Sokak hayvanı popülasyonundaki artış, toplumda gerçekten bir kırılma yaratmıştır. Korku duyan vatandaşları anlayışla karşılamak gerekiyor, sürü halinde yaşayan köpekler, saldırgan olmasalar bile bir insanı havlamalarıyla korkutabilir ve bu son derece olağan bir durumdur. Bu nedenle popülasyon yönetimi mutlaka yapılmalıdır. Ancak, maalesef kısırlaştırılmadan kırsala atılan(!) köpekler hem sürüleşmekte, hem tekrar kentlere geri dönebilmekte, hem de yaban hayatına olumsuz etki yaratabilmektedir. Artan bu popülasyon her şeyden önce hayvan refahına da aykırıdır. Sokaklarda olumsuz şartlarda yaşamaya mahkum bırakılan hayvanlar, çok sık üremekte, yavrular beslenemeden hastalanarak ölmekte, bir şekilde hayata tutunanlar da hastalık, açlık, trafik kazaları, aşırı sıcak ya da aşırı soğuk hava olayları ile gerçekten bir yaşam mücadelesi vermektedir.
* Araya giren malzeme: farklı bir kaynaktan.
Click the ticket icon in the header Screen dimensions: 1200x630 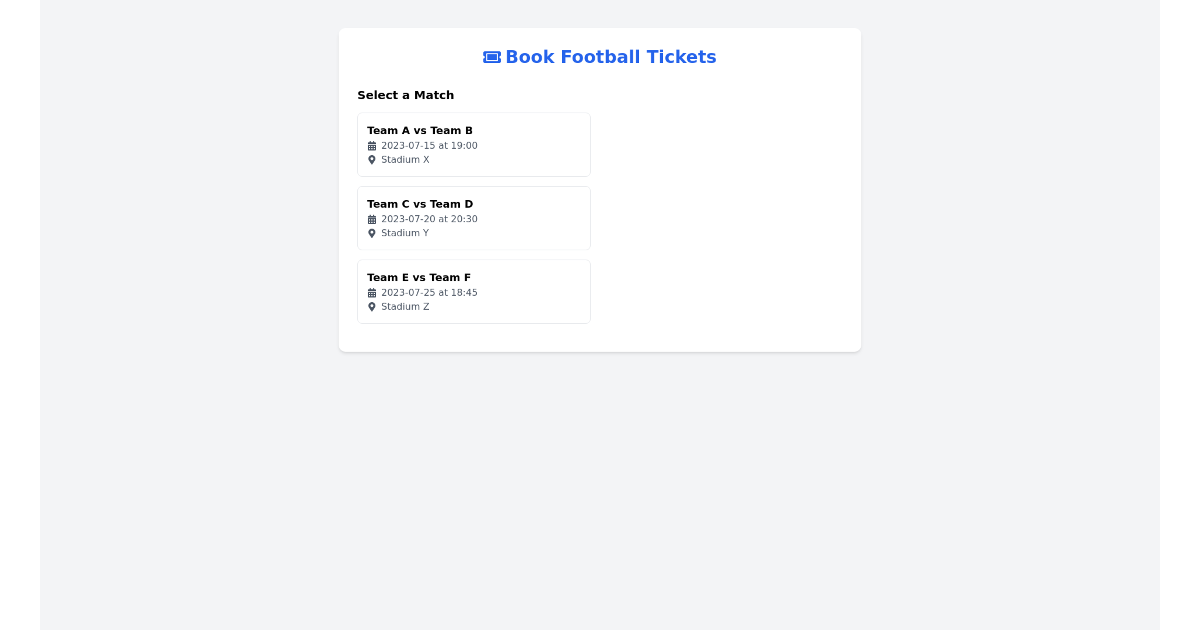click(492, 57)
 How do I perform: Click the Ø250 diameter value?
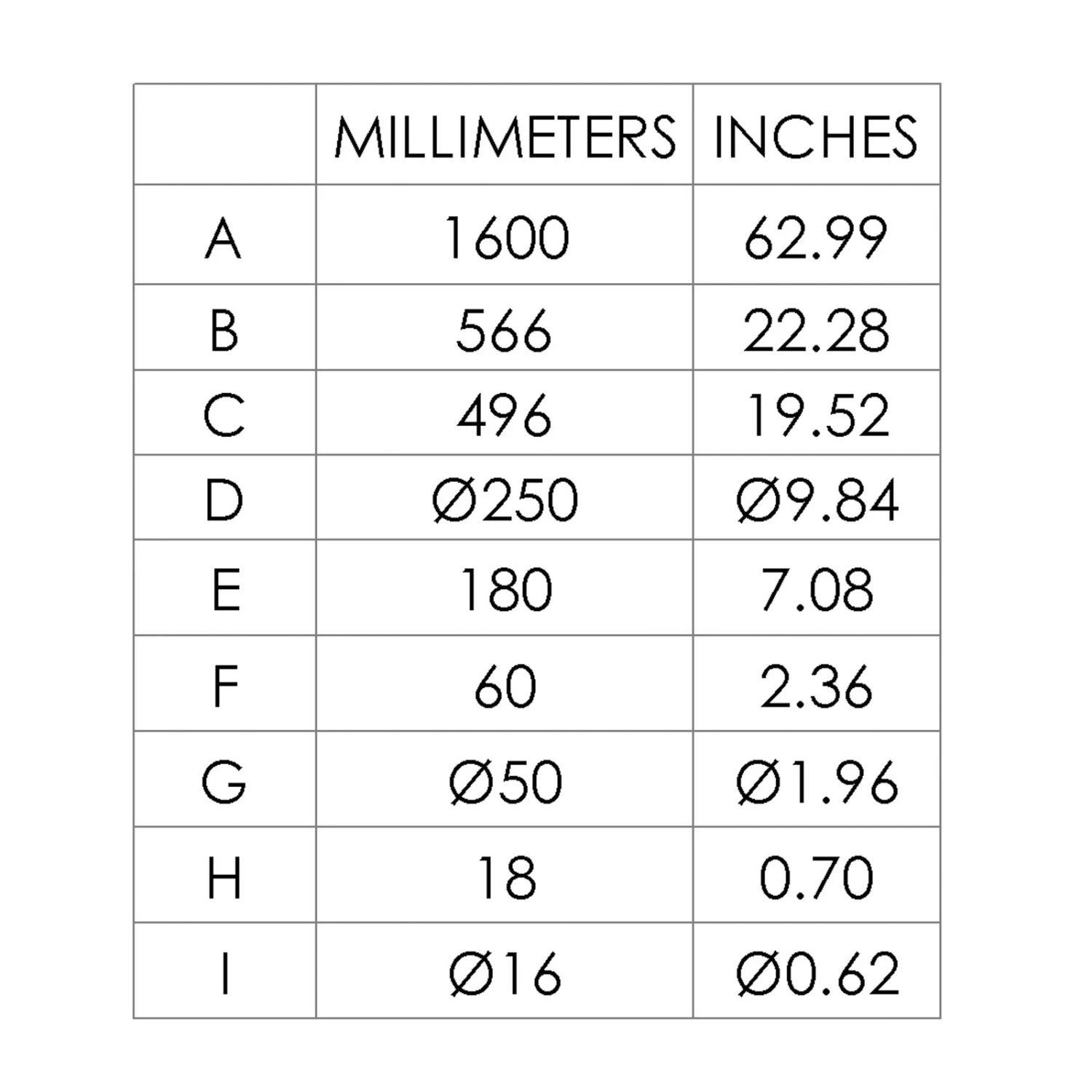point(505,501)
Objektif ve samimi bir yaklaşımla şunu söyleyebiliriz ki, insan eliyle yarattığımız bir sorunun mağdurları hayvanlar olmuştur. Yerel yönetimler için en önemli sorun bütçe planlaması olarak ortaya çıkmaktadır. Bunun için İhtiyaç duyan belediyelere bakımevlerini inşa edebilmeleri için sadece bu amaçla kullanabilecekleri uygun krediler sağlanmalı ve teşvikler verilmelidir. Avrupa Birliği projeleri, özel sektörün sosyal sorumluluk projeleri gibi konulara ayırdıkları bütçelerden faydalanma sorunların çözümü için uygun adımlar olabilir. Bakımevi ve barınak tanımları kanunda ayrıntılı olarak belirtilmeli, standartları belirlenmeli, çevre yaban hayatı, insan ve hayvan sağlığı gözetilerek inşa edilmelidirler.
“ÜLKE ÇAPINDA KISIRLAŞTIRMA SEFERBERLİĞİ YAPILMALI”
Sahipsiz hayvan bakımevleri/barınaklar, acil hayvan nakil araçları, hayvan toplama aracı, hayvanların yakalanma şekli, insan ve hayvan refahı ve sağlığına, iş sağlığı ve güvenliğine uygun standartlarda olmalıdır ve yönetmeliklerde ayrıntılı bir biçimde belirtilmelidir. Bakımevlerinde sokak hayvanlarının kısırlaştırılması, aşılanması, işaretlenmesi, hasta ve yaralıların tedavi edilmesi, beslenmesi, sahiplendirilmesi ve sahiplendirilemeyenlerin alındıkları yere geri bırakılması işlemleri aksatılmadan yapılmalıdır. Tüm ülke çapında acilen “kısırlaştırma seferberliği” yapılmalı, toplumu bilgilendirmek için kamu spotları hazırlanmalıdır.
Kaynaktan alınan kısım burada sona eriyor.